TEXTE PROPOSÉ:
------------------------

Philippe JAFFEUX, De l’abeille au zèbre, Atelier de l’agneau (33), février 2023, 58 pages, 14 €, ISBN : 978-2-37428-063-9.

Philippe Jaffeux, continue, avec ce nouveau livre publié à l’Atelier de l’agneau, ses exercices de poésie all over. Celui-ci, s’étend sur 26 pages (autant que de lettres de l’alphabet, selon l’obsession formelle du poète), toutes présentées en « belle page ». L’écriture est constituée de 499 phrases simples, aphorismes sans ponctuation, autant que d’animaux trouvés par Jaffeux dans le dictionnaire de sa mémoire, chaque phrase étant séparé de deux ou trois espaces vides, et commençant par une lettre majuscule, ce qui permet de les situer. À la lettre « a » (puisqu’il s’agit d’un bestiaire), on compte 26 animaux dont le nom commence par « a », de « abeille » à « aye » ; logiquement, on se serait attendu à trouver 26×26 noms d’animaux, soit 676 phrases ; mais alors le livre n’aurait pas tenu sur 26 pages, car déjà les animaux en « a » débordent sur la deuxième page à compter d’un « atèle ». En outre, comment trouver 26 noms d’animaux commençant par « z », hormis le « zèbre » ? Connaissez-vous beaucoup de noms d’animaux commençant par « w » ? Du coup, ce livre ressort du casse-tête chinois (on sait que le poète est très féru du Livre des mutations, ou Yi jing), ou d’un origami textuel : comment faire tenir 499 pensées simples sur le monde animal en 26 pages, et pas une de plus, en s’astreignant à ne jamais dépasser 26 occurrences d’une même lettre ?

------------------------

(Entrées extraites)
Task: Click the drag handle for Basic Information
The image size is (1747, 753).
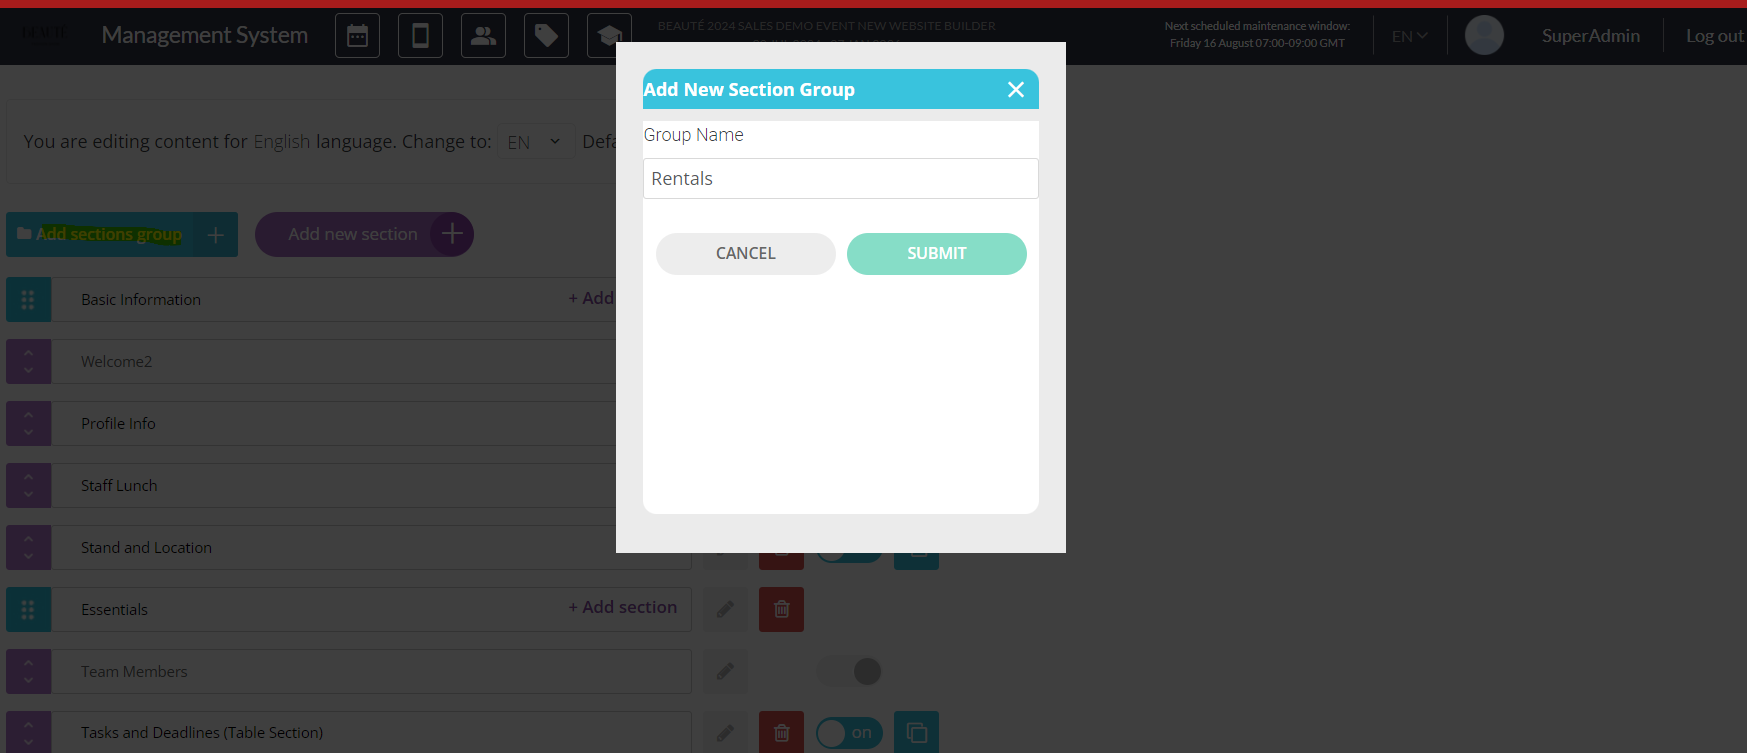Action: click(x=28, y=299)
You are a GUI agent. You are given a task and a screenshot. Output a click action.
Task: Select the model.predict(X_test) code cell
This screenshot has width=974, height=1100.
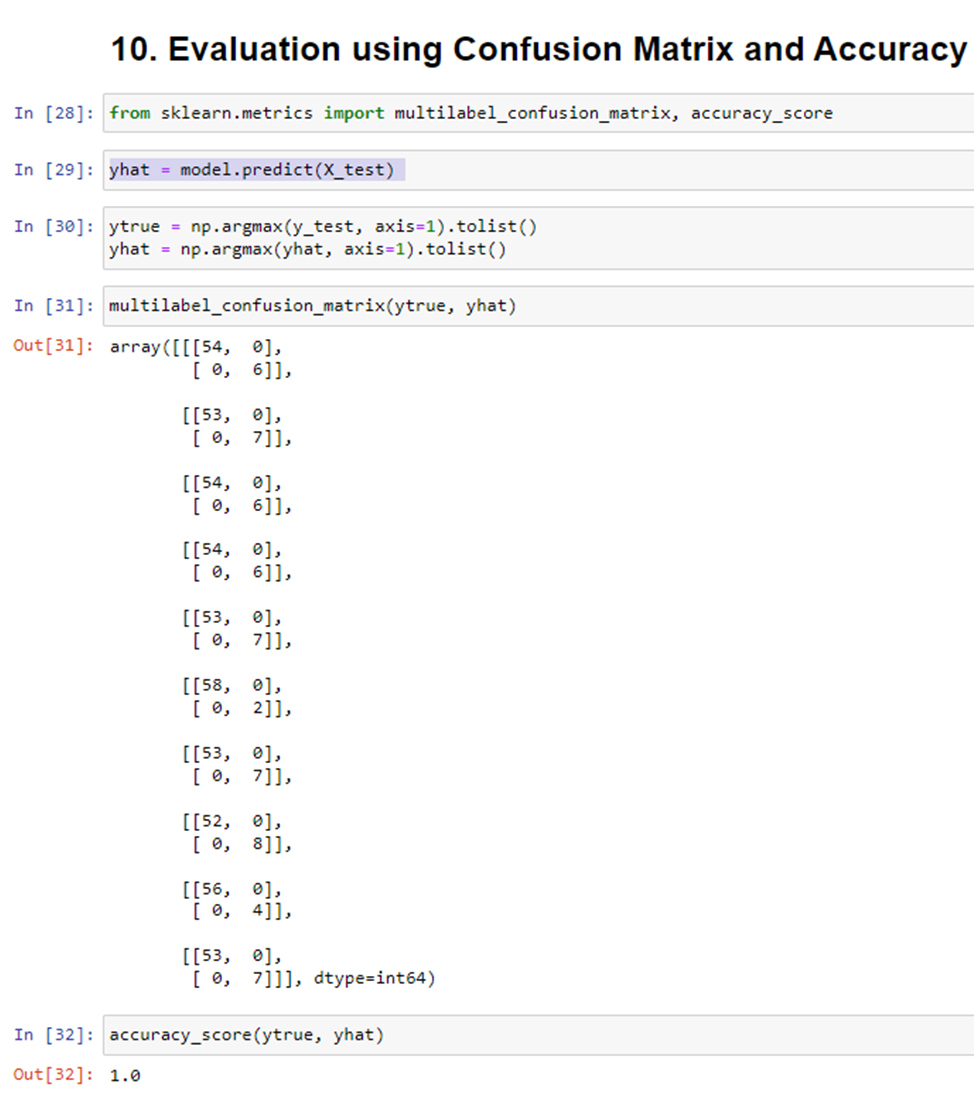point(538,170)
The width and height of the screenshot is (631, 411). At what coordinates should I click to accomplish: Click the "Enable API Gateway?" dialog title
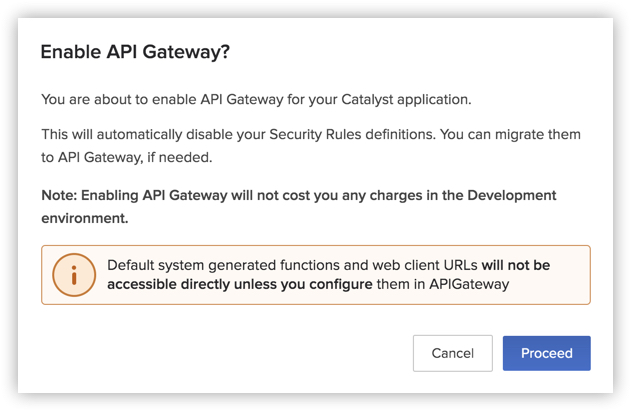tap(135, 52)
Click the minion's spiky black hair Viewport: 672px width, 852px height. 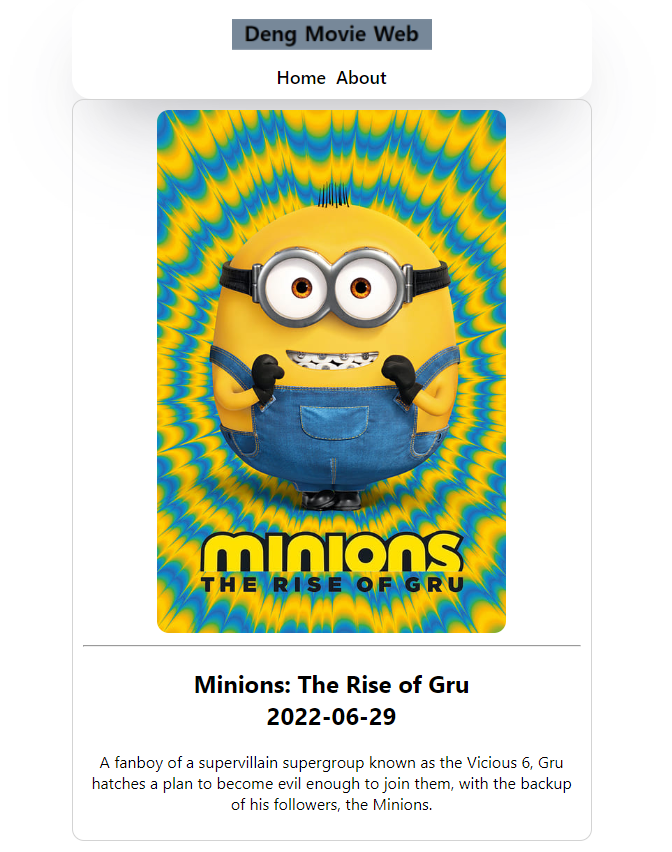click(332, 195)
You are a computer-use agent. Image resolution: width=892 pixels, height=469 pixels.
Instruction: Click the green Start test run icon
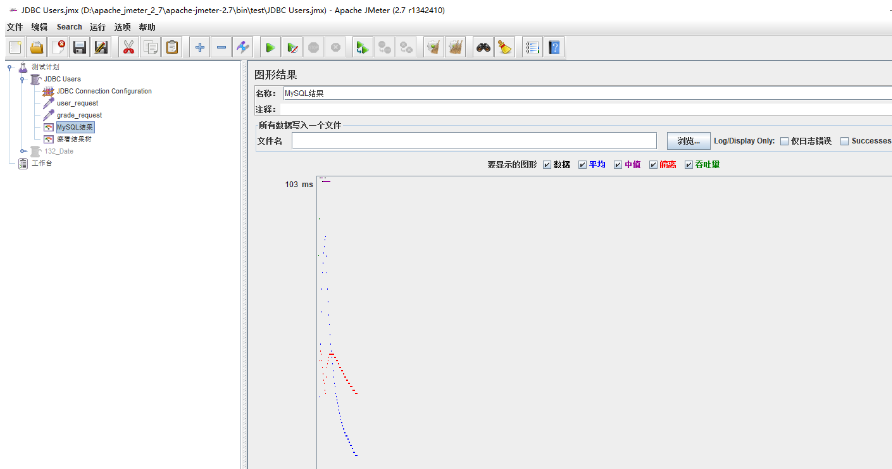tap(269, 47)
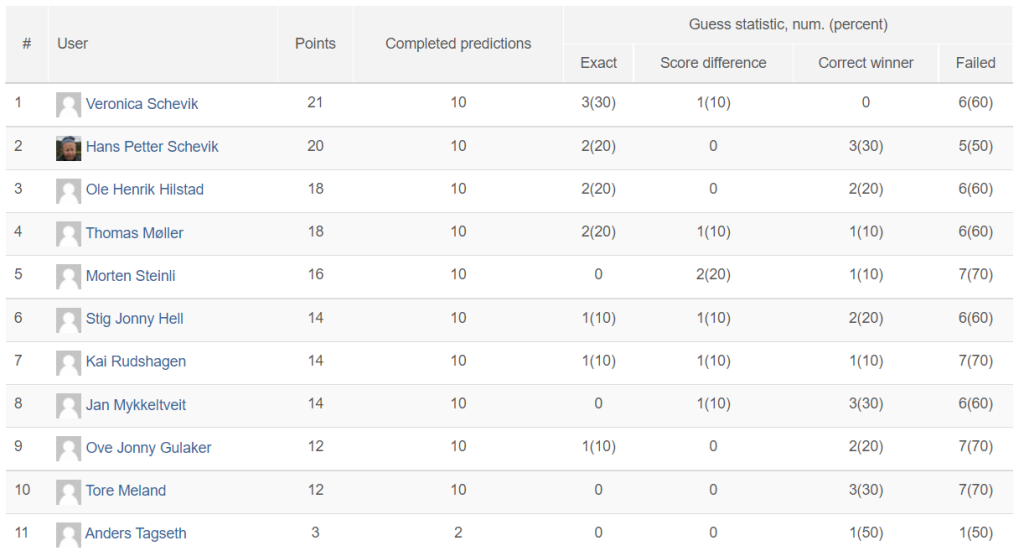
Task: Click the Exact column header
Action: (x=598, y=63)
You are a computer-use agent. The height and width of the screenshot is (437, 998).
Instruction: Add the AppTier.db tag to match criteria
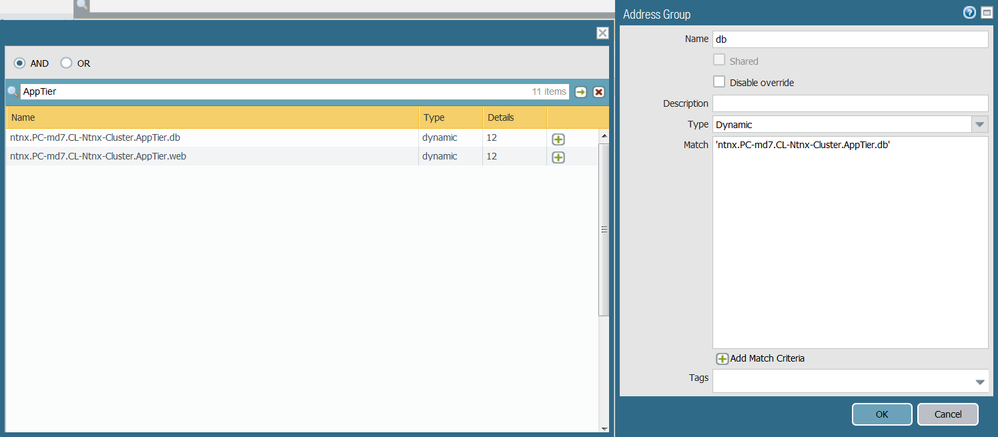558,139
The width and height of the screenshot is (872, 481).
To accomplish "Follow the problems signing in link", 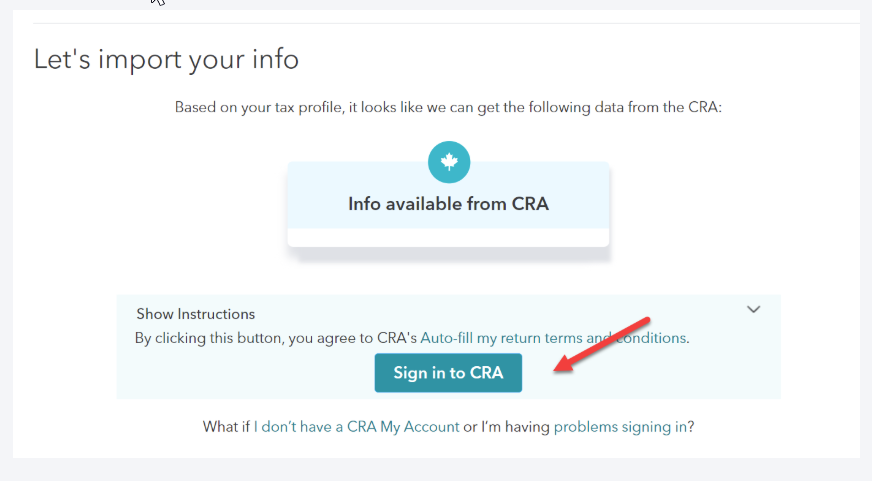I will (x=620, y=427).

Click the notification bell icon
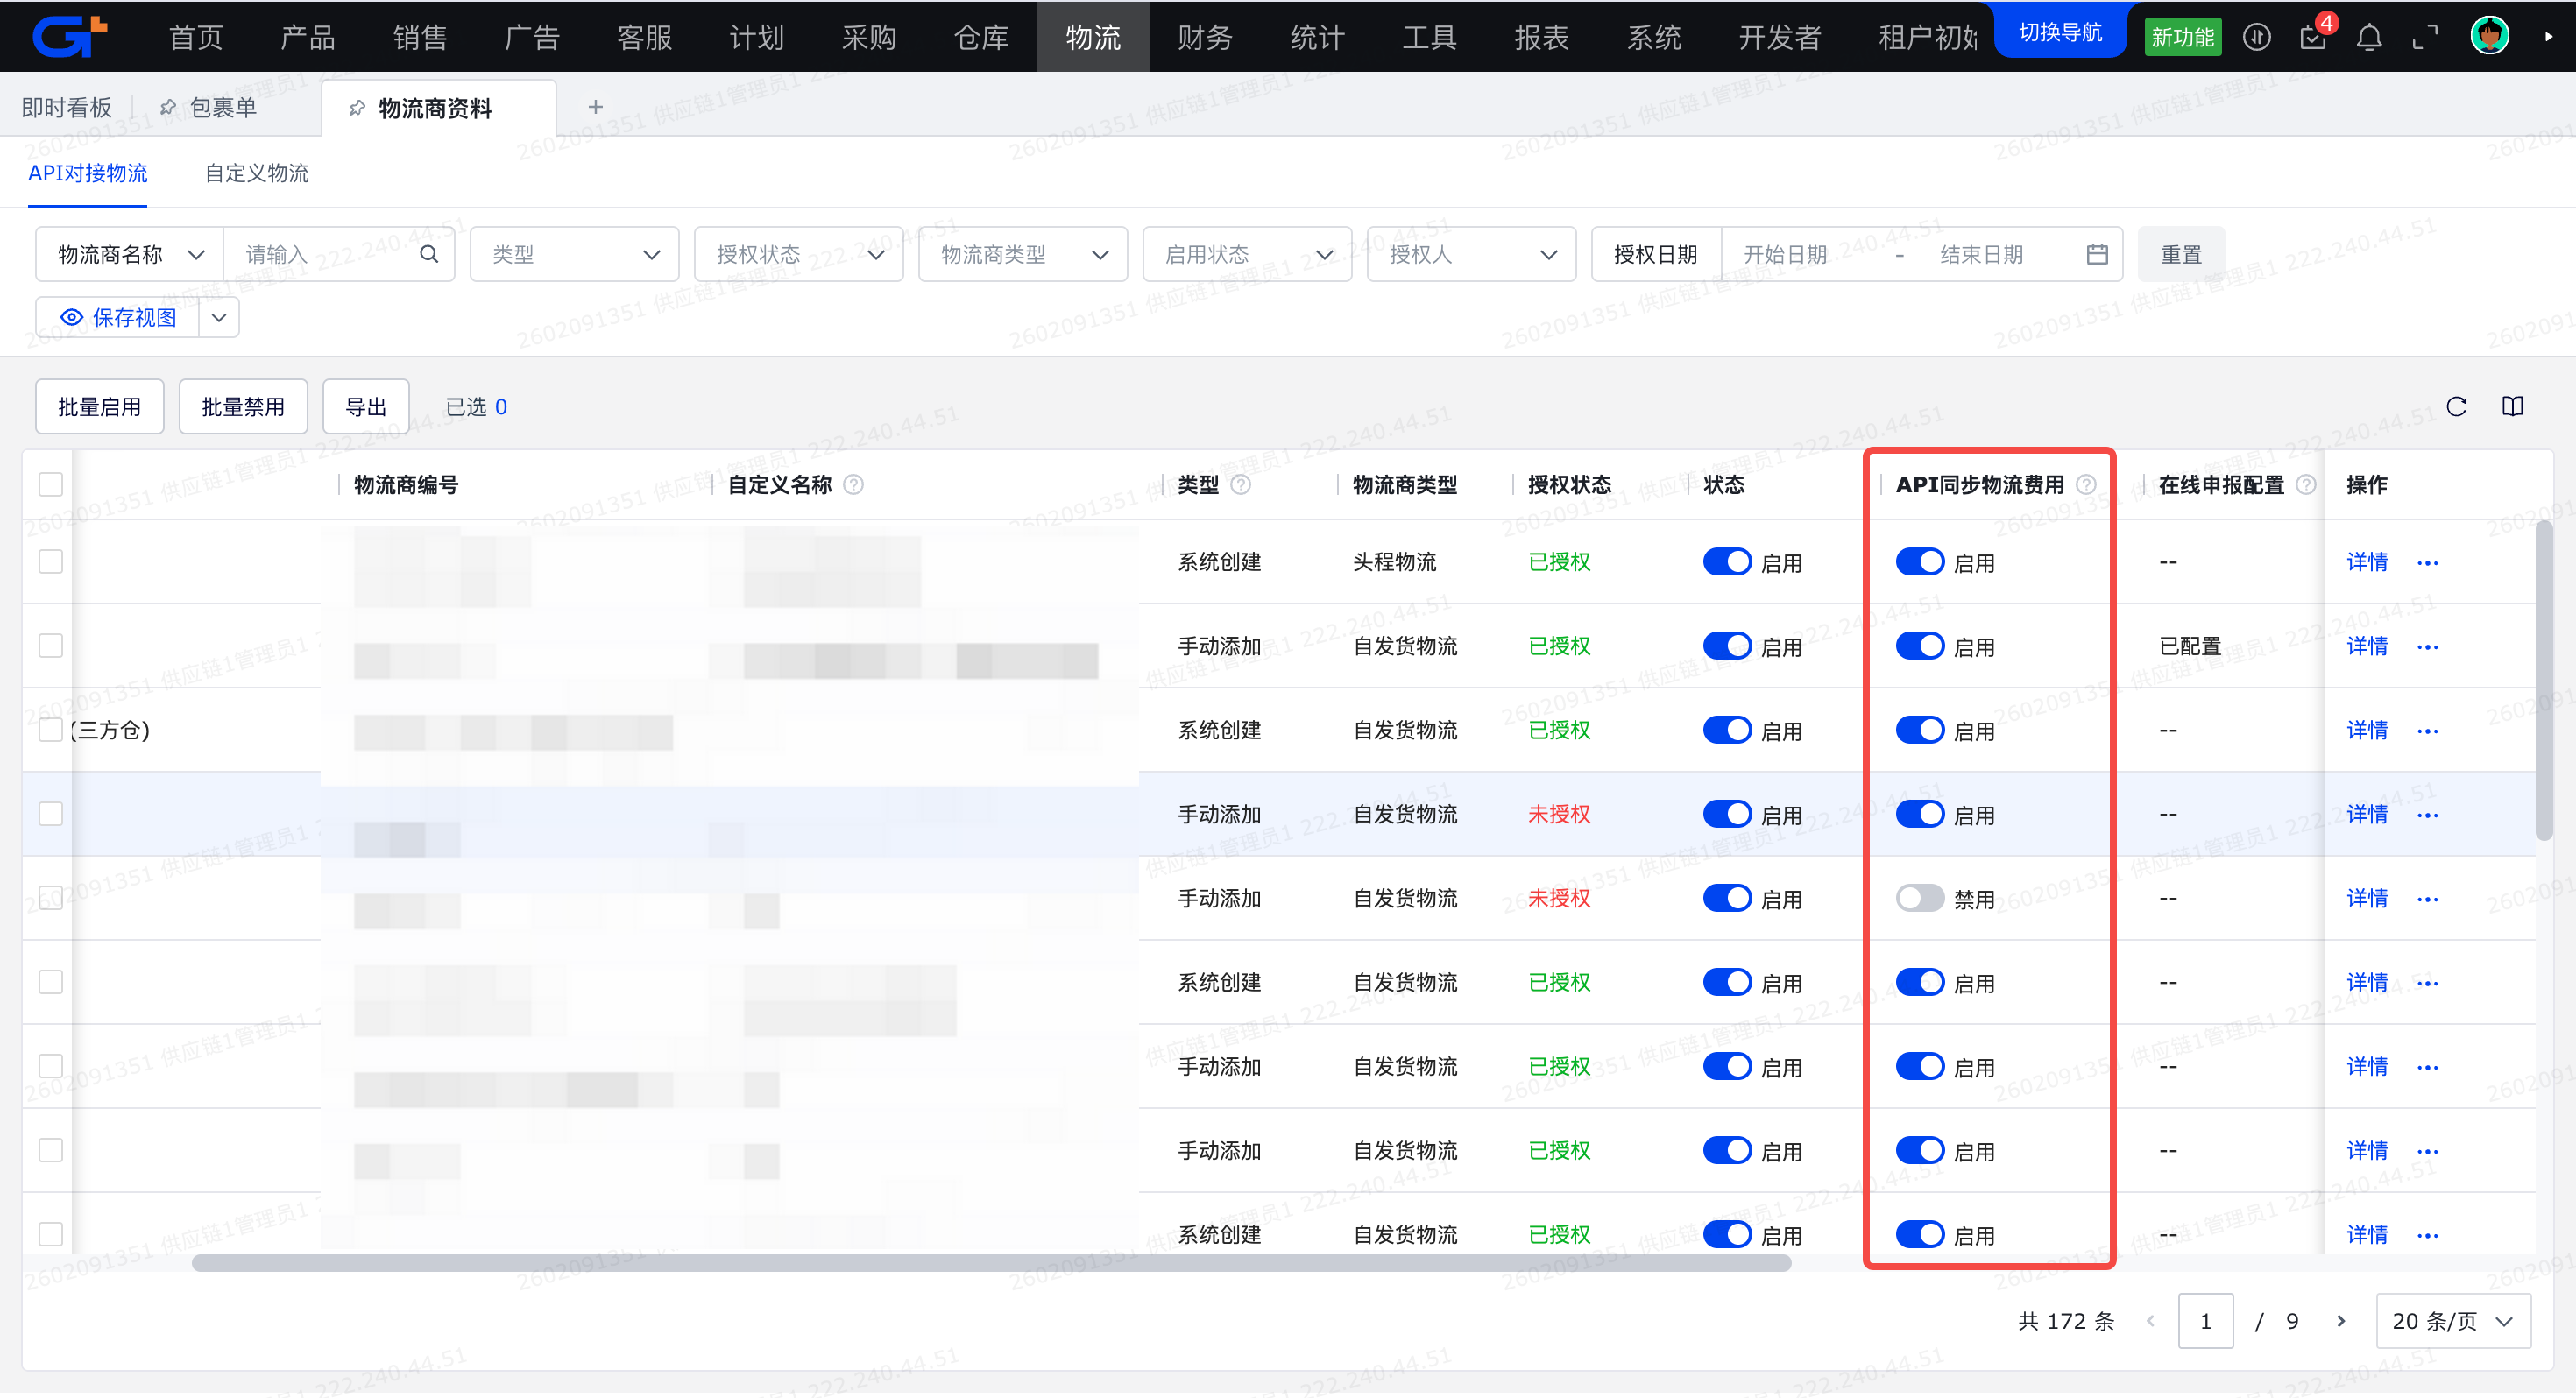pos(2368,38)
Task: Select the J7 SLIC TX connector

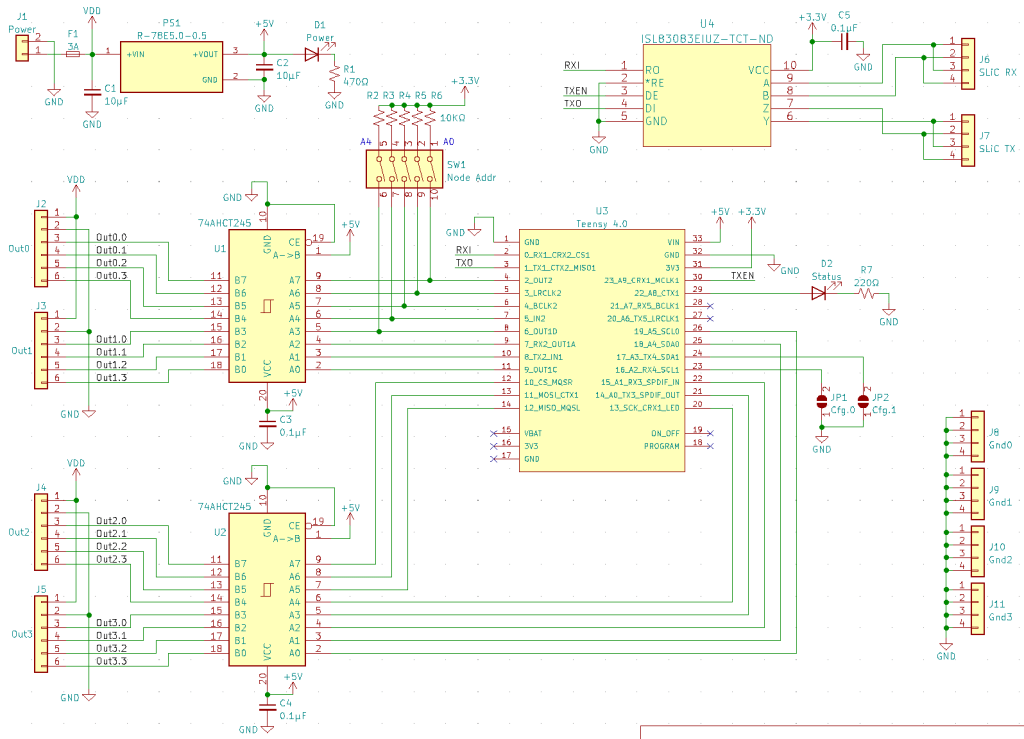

------------------------

CONSIGNES:
(1) Répondez aux questions suivantes d'après le compte rendu de De l'abeille au zèbre :
(a) Chez quel éditeur le livre a-t-il paru ?
(b) De combien de phrases l'écriture du livre est-elle constituée ?
(c) À compter de quel animal les noms en « a » débordent-ils sur la deuxième page ?
(2) Rédigez, s'il vous plaît, la suite du compte rendu de De l'abeille au zèbre, à partir de sa dernière phrase.

RÉPONSES AUX EXERCICES:
(1)
(a) À l'Atelier de l'agneau.
(b) De 499 phrases.
(c) À compter d'un « atèle ».

(2)
Que peut ce livre ? Que veut-il ? Il cherche l’aphorisme absolu, qui définirait un animal en une phrase simple — exercice assurément difficile (essayez donc !…). Allons-y voir (dans l’ordre alphabétique) : « La toile d’une araignée architecture l’art de piéger un tableau poussiéreux ». Ou bien : « Un éléphant trompe la pesanteur de sa sagesse avec sa mémoire écrasante » (vous avez mieux ?). Ou encore : « Un biomiméticien plagie une colle inventée par une moule fixée à son rocher » (fi du zoomorphisme !…) Rien n’égalera, jamais, ce pari cosmique : « L’esprit collectif d’une nuée d’étourneauxisole l’envol d’un chaos quantique ». Un aéropage de gendelettres contemporains, qui n’entend rien ni au collectif ni au vol, y perd son latin (de collège)… Mes contemporains n’ont rien entendu de cet appel : « Un canari meurt dans une mine pour protéger des houilleurs d’un coup de grisou ». Pourtant, tout est réglé, comme du papier à musique : « La fourrure d’un vison convoite un cou piégé par une exécution luxuriante ».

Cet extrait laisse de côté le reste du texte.